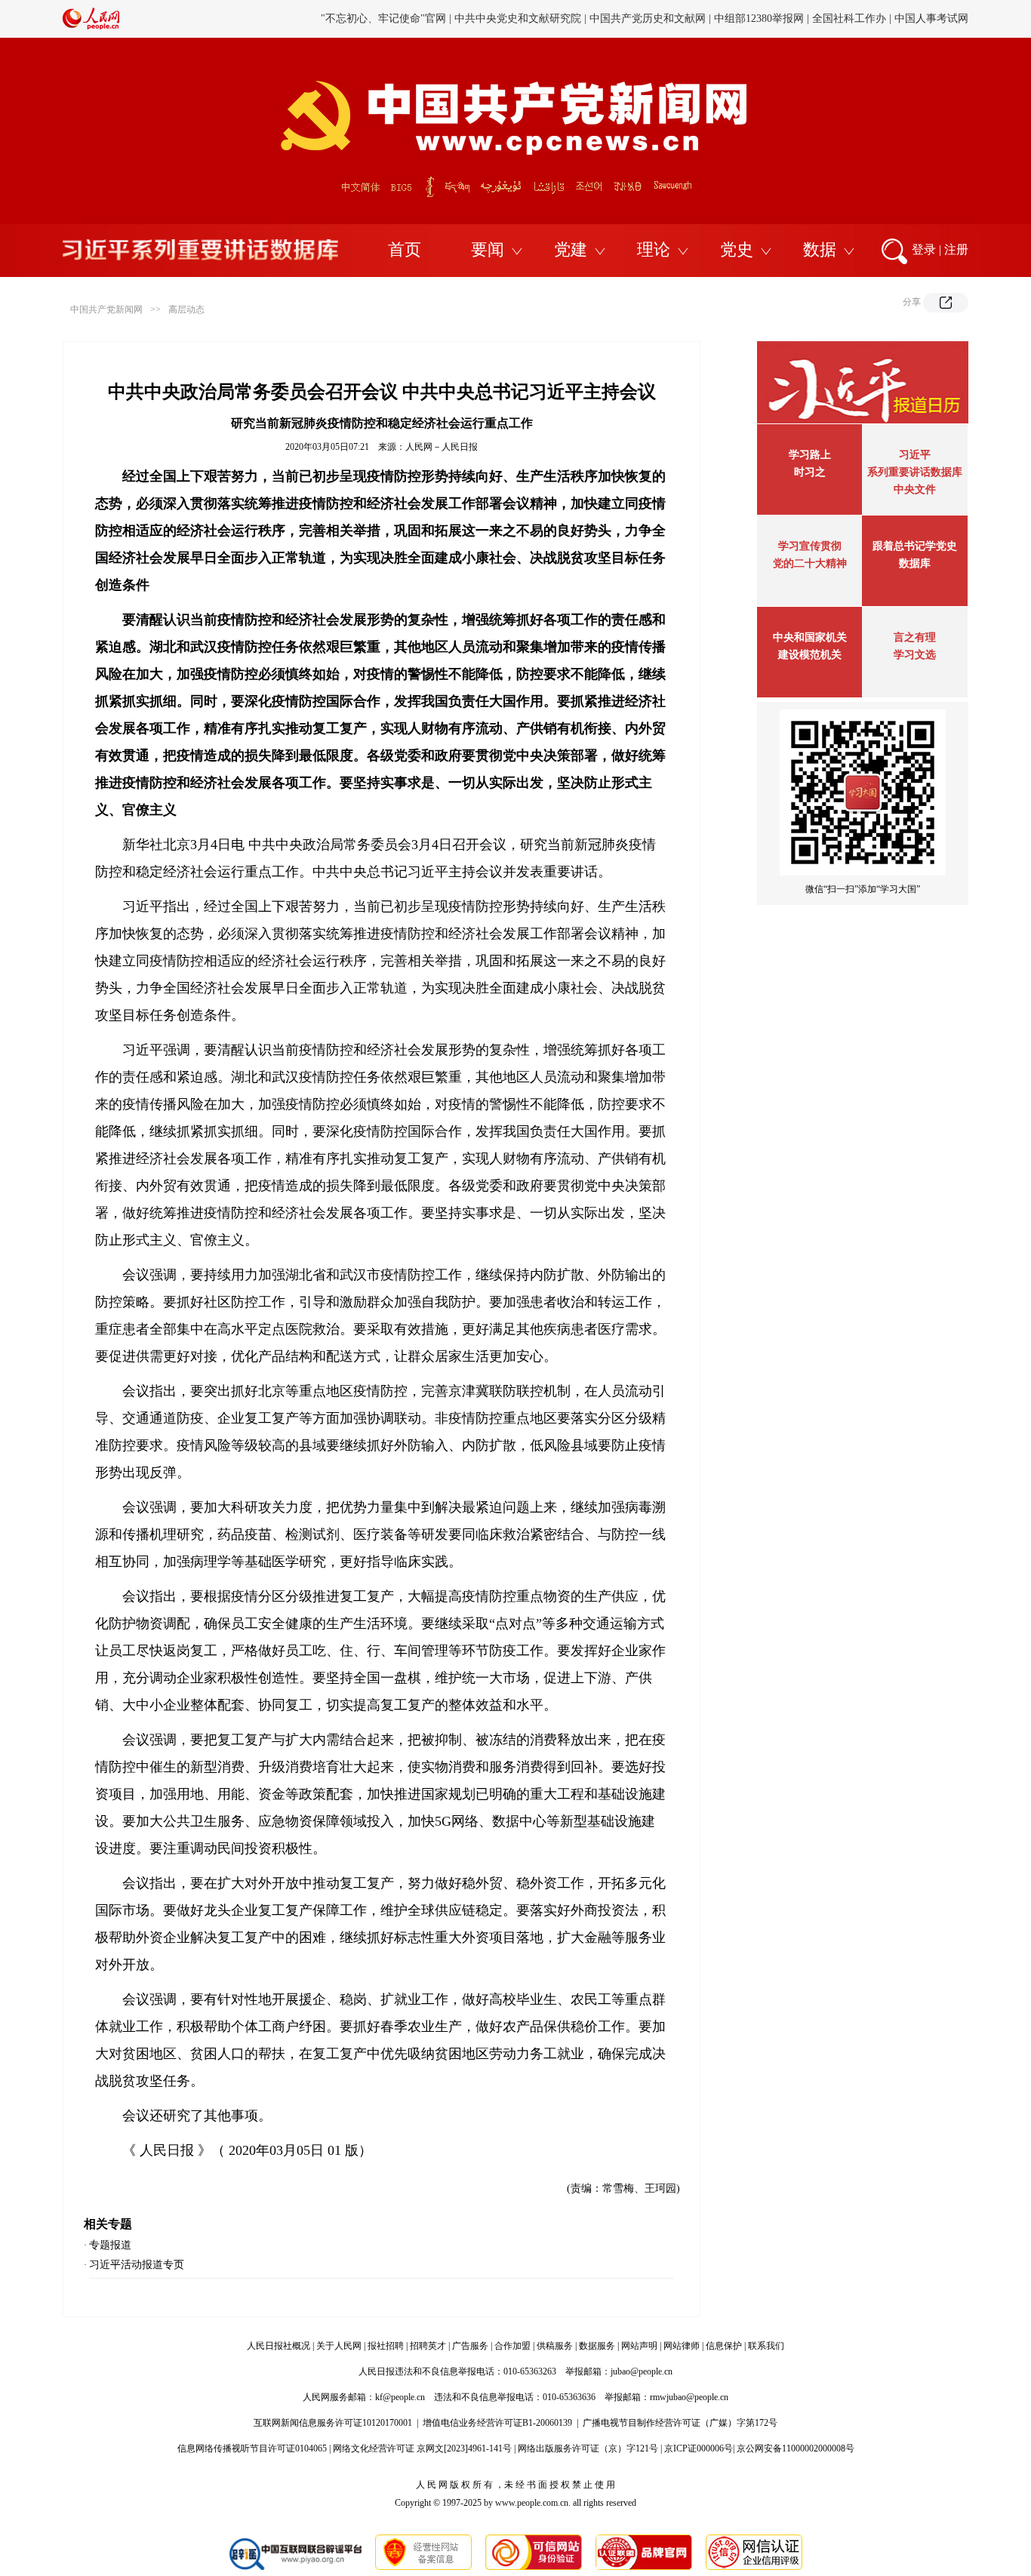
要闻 (487, 249)
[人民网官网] (91, 26)
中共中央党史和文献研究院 (517, 18)
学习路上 (810, 454)
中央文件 (915, 489)
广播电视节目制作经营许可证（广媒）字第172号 (680, 2423)
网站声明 (639, 2346)
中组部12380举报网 (759, 18)
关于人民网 (339, 2346)
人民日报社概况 (278, 2346)
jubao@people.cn (641, 2371)
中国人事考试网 (931, 18)
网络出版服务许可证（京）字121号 (588, 2448)
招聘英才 (428, 2346)
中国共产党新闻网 (106, 309)
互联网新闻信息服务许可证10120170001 (333, 2423)
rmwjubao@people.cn (689, 2397)
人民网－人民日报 (441, 447)
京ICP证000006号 (698, 2448)
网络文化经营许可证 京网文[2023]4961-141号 (422, 2448)
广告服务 (470, 2346)
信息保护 (724, 2346)
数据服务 (597, 2346)
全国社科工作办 (849, 18)
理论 (653, 249)
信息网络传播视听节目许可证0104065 (252, 2448)
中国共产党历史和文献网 (647, 18)
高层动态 (186, 309)
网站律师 (681, 2346)
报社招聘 (386, 2346)
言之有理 (915, 637)
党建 (570, 249)
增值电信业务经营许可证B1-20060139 (497, 2423)
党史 (736, 249)
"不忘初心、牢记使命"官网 (383, 18)
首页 (404, 249)
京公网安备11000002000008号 (795, 2448)
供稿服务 (555, 2346)
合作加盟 (512, 2346)
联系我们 (766, 2346)
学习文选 (915, 654)
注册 (956, 249)
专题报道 (110, 2245)
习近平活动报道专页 (136, 2264)
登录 (924, 249)
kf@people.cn (400, 2397)
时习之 (810, 472)
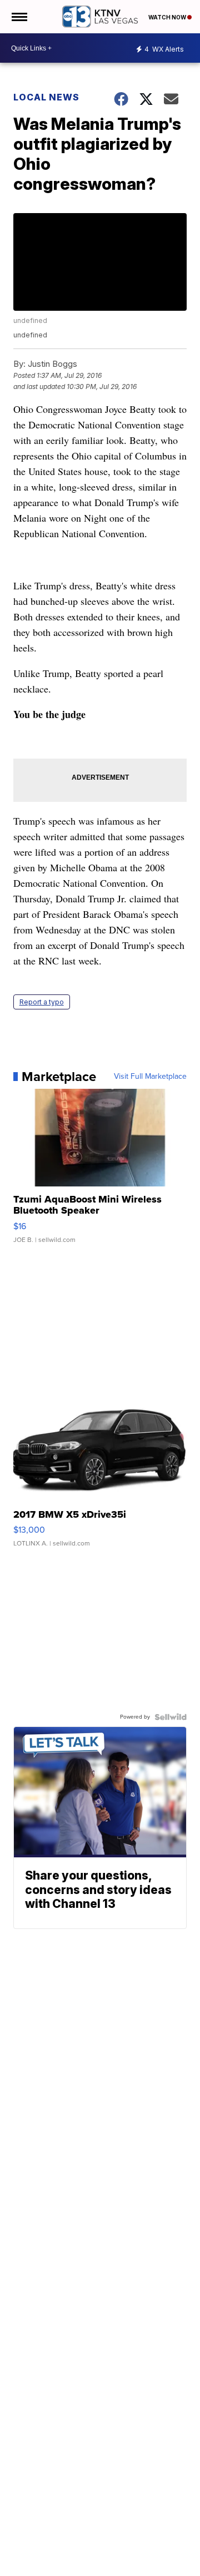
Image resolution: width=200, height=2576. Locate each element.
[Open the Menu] (18, 17)
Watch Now (167, 17)
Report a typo (41, 1002)
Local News (46, 97)
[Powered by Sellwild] (170, 1717)
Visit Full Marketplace (150, 1076)
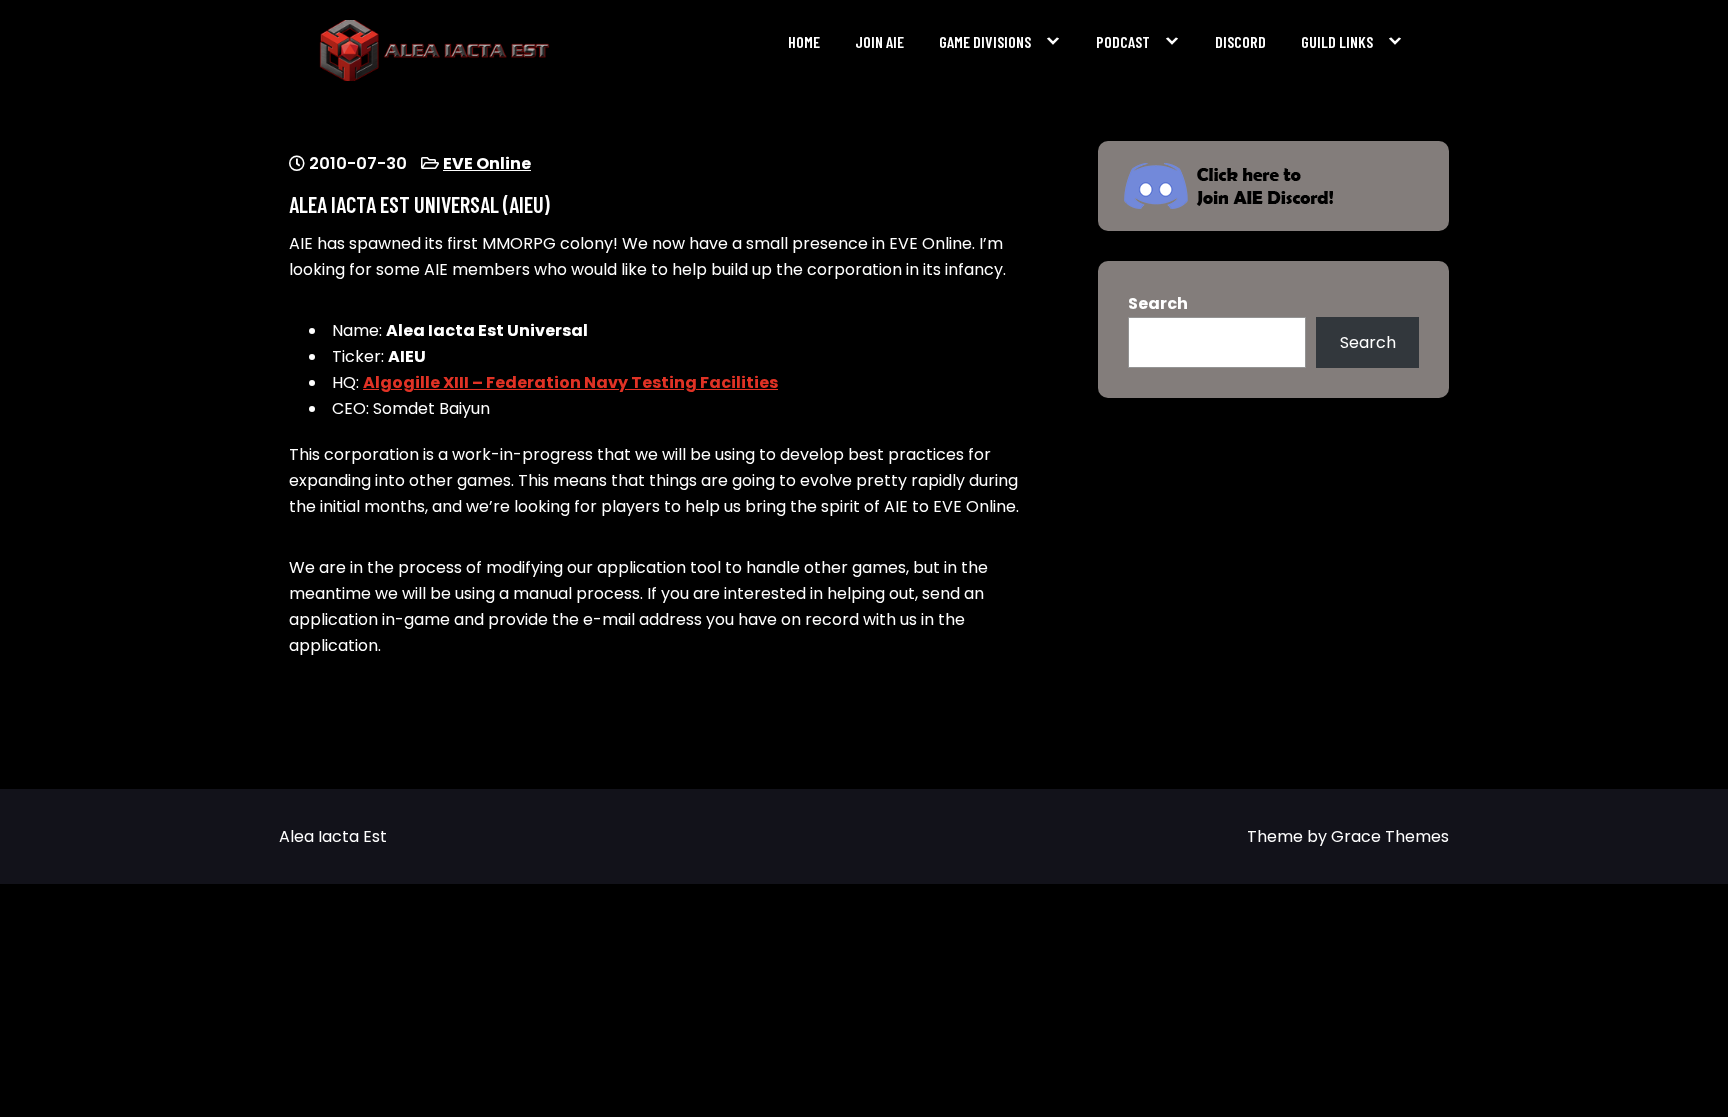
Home (804, 41)
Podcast (1123, 41)
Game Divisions (985, 41)
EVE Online (487, 163)
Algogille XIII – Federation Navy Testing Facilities (570, 382)
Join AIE (879, 41)
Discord (1240, 41)
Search (1158, 303)
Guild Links (1337, 41)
------------------------------
*ASSIGNMENT*. Copy each entry exactly as written. Images should not appear in the copy.

*SOLUTION TO THIS PROBLEM*.
要闻 (487, 249)
[人民网官网] (91, 26)
中共中央党史和文献研究院 (517, 18)
学习路上 (810, 454)
中央文件 (915, 489)
广播电视节目制作经营许可证（广媒）字第172号 (680, 2423)
网站声明 (639, 2346)
中组部12380举报网 (759, 18)
关于人民网 (339, 2346)
人民日报社概况 (278, 2346)
jubao@people.cn (641, 2371)
中国人事考试网 (931, 18)
网络出版服务许可证（京）字121号 (588, 2448)
招聘英才 (428, 2346)
中国共产党新闻网 (106, 309)
互联网新闻信息服务许可证10120170001 (333, 2423)
rmwjubao@people.cn (689, 2397)
人民网－人民日报 (441, 447)
京ICP证000006号 (698, 2448)
网络文化经营许可证 京网文[2023]4961-141号 (422, 2448)
广告服务 (470, 2346)
信息保护 (724, 2346)
数据服务 (597, 2346)
全国社科工作办 (849, 18)
理论 (653, 249)
信息网络传播视听节目许可证0104065 (252, 2448)
中国共产党历史和文献网 (647, 18)
高层动态 (186, 309)
网站律师 (681, 2346)
报社招聘 (386, 2346)
言之有理 (915, 637)
党建 (570, 249)
增值电信业务经营许可证B1-20060139 (497, 2423)
党史 (736, 249)
"不忘初心、牢记使命"官网 (383, 18)
首页 (404, 249)
京公网安备11000002000008号 (795, 2448)
供稿服务 (555, 2346)
合作加盟 (512, 2346)
联系我们 (766, 2346)
学习文选 (915, 654)
注册 (956, 249)
专题报道 (110, 2245)
习近平活动报道专页 (136, 2264)
登录 (924, 249)
kf@people.cn (400, 2397)
时习之 (810, 472)
Image resolution: width=200, height=2576. Locate each element.
[Open the Menu] (18, 17)
Watch Now (167, 17)
Report a typo (41, 1002)
Local News (46, 97)
[Powered by Sellwild] (170, 1717)
Visit Full Marketplace (150, 1076)
Home (804, 41)
Podcast (1123, 41)
Game Divisions (985, 41)
EVE Online (487, 163)
Algogille XIII – Federation Navy Testing Facilities (570, 382)
Join AIE (879, 41)
Discord (1240, 41)
Search (1158, 303)
Guild Links (1337, 41)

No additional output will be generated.